China pursues high-quality population development to support modernization
BEIJING -- China has sent a clear signal to adapt to the new normal in its demographics in an effort to boost modernization by improving the overall quality of its population.
According to a meeting of the Central Commission for Financial and Economic Affairs held last week, China is currently experiencing a trend of birthrate decline, population aging, and differentiation in regional population growth.
The latest official data showed that China's population reached 1.41175 billion at the end of 2022, a drop of 850,000 from that at the end of 2021.
"A slight decline in population size and an increasingly aging society are inevitable during the economic and social development," said He Dan, head of the China Population and Development Research Center.
But China's supply of workforce remains rich, given its population of more than 1.4 billion. Besides, the country's working-age population is close to 900 million, and 15 million more join the workforce every year.
At the same time, China's talent dividend, as a result of more education input, is growing. More than 240 million people in China have received higher education. The number of research and development personnel in China ranks top in the world.
To advance Chinese modernization, last week's meeting said China should speed up the development of modern human resources with good quality, sufficient quantity, optimized structure, and reasonable distribution.
Over the past years, education has proved to be an important channel in improving the quality of China's population and has created a growing talent dividend.
According to the meeting, China will take the building of educational power as a strategic project, and comprehensively improve the scientific and cultural literacy, health, intellectual and moral levels of the Chinese people.
Responding to population aging, Lu Ming, a professor at Shanghai Jiao Tong University, said the country can tap into the experience and wisdom of senior citizens.
Among Chinese seniors aged 60 years and over, around half are between 60 and 69, according to Lu.

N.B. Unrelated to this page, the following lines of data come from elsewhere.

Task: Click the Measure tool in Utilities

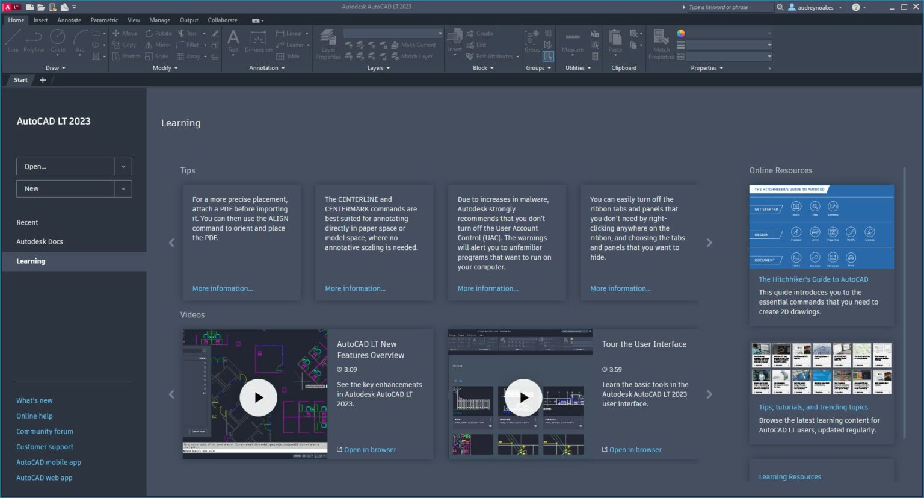Action: tap(571, 42)
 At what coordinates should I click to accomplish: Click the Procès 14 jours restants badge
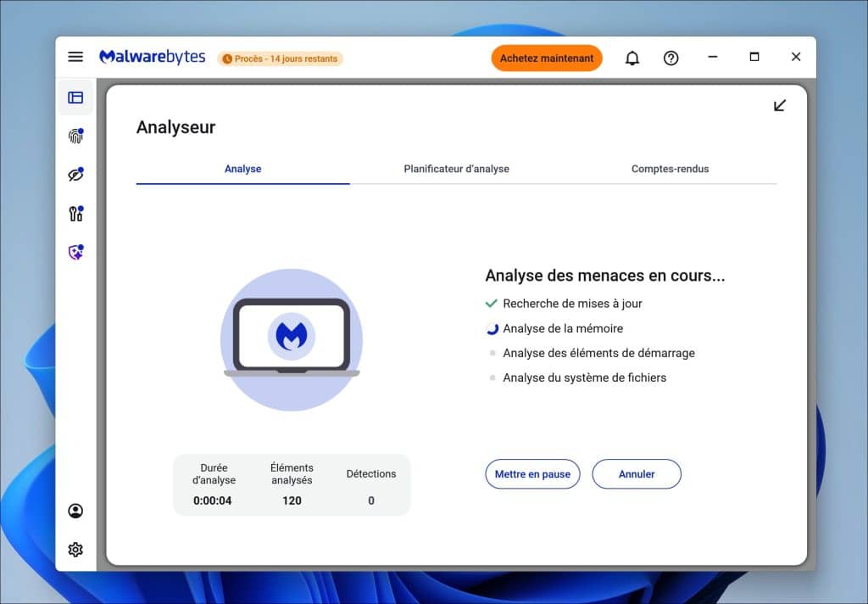pyautogui.click(x=281, y=59)
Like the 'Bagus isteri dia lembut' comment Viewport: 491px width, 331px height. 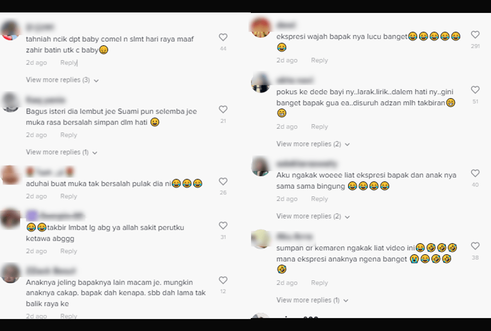pos(223,110)
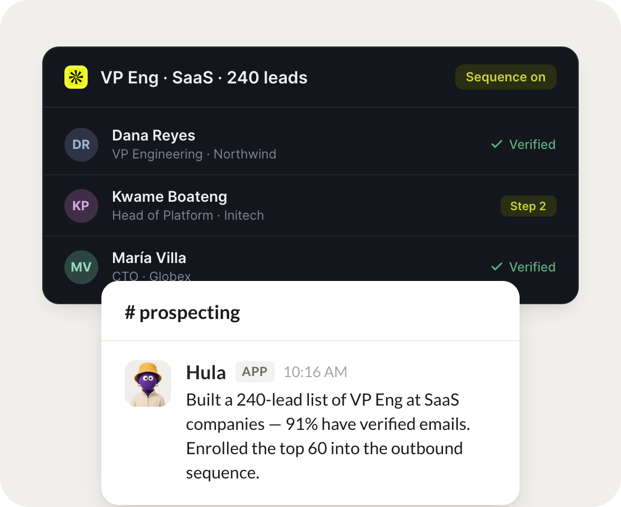Select the Kwame Boateng lead name

170,197
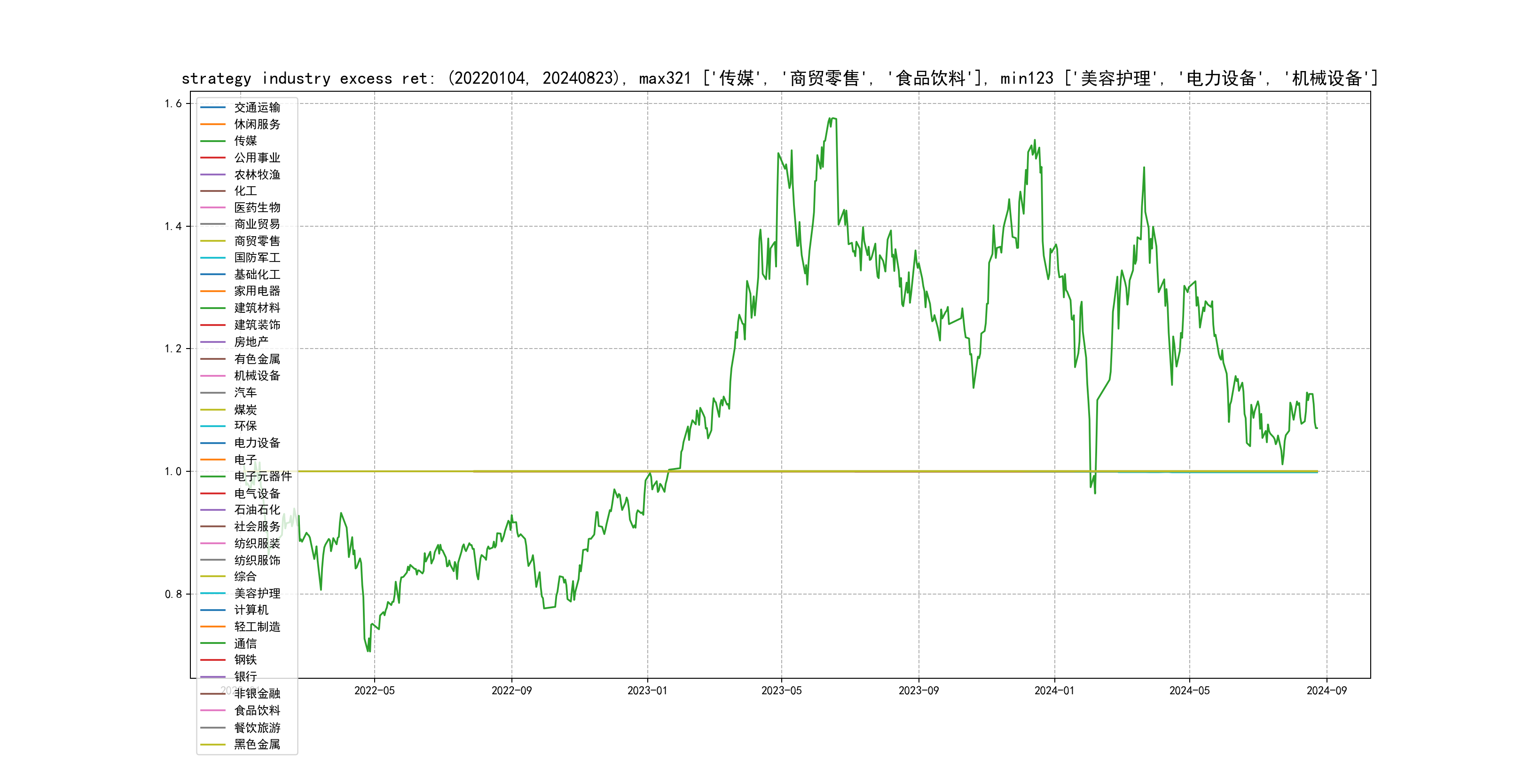Click the 国防军工 cyan legend line
Viewport: 1523px width, 762px height.
click(x=213, y=258)
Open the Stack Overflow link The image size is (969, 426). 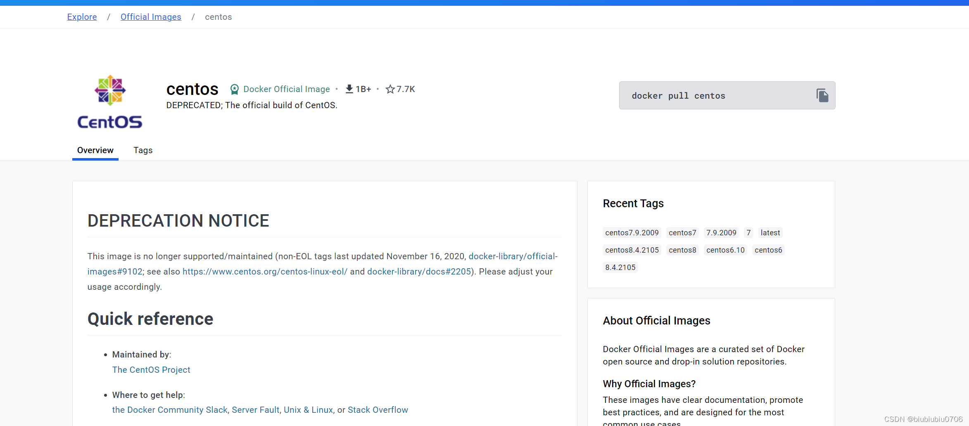[378, 409]
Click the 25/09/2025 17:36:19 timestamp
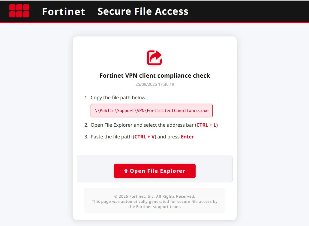The height and width of the screenshot is (226, 309). click(155, 84)
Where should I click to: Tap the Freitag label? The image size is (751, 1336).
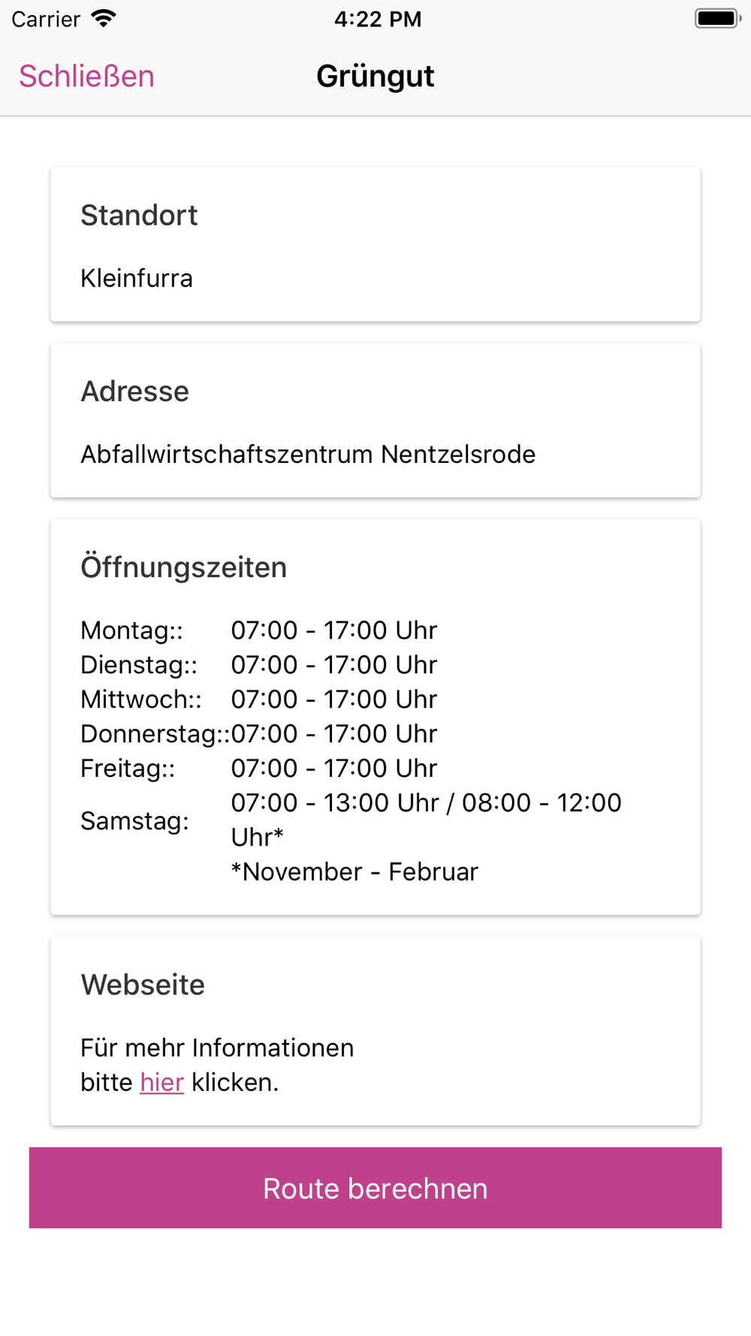[x=127, y=769]
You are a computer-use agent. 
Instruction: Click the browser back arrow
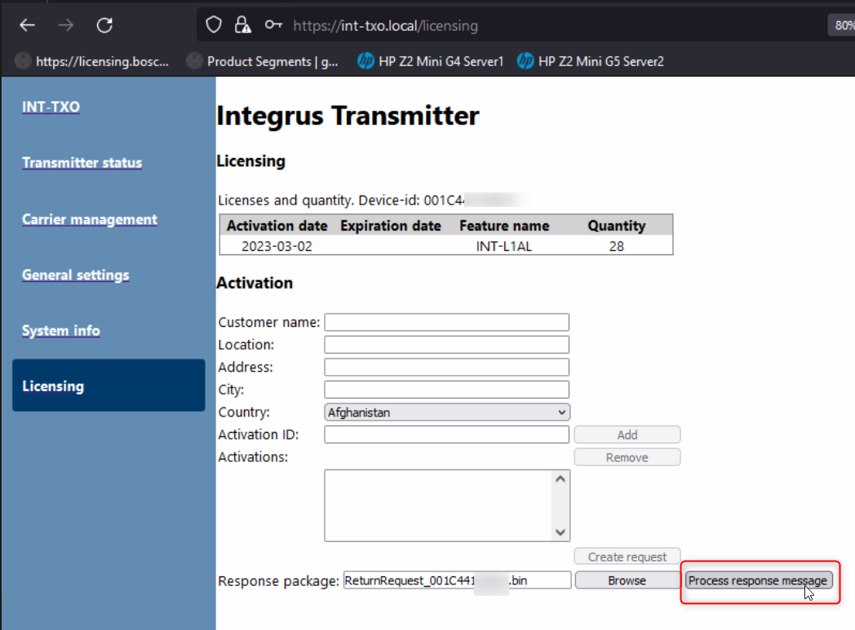coord(28,25)
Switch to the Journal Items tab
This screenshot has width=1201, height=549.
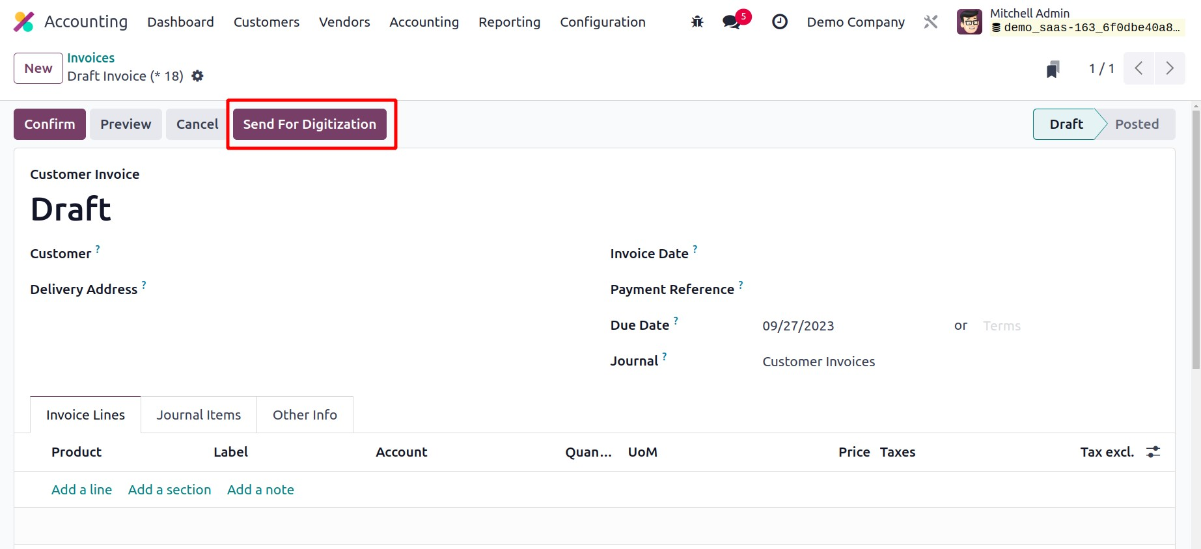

A lot of them have advantages in knowledge, experience, and skills, and their health is still good, Lu added. They can continue to make contributions to society on a voluntary basis.
While highlighting the work to develop human resources, Hu Zuquan, a researcher with the State Information Center, stressed the need to safeguard population security.
Last week's meeting underscored more efforts to maintain an appropriate birthrate and population size. China will develop inclusive childcare services, reduce the burden on families of child-bearing, child-rearing, and education, and promote the building of a child-bearing-friendly society, according to the meeting.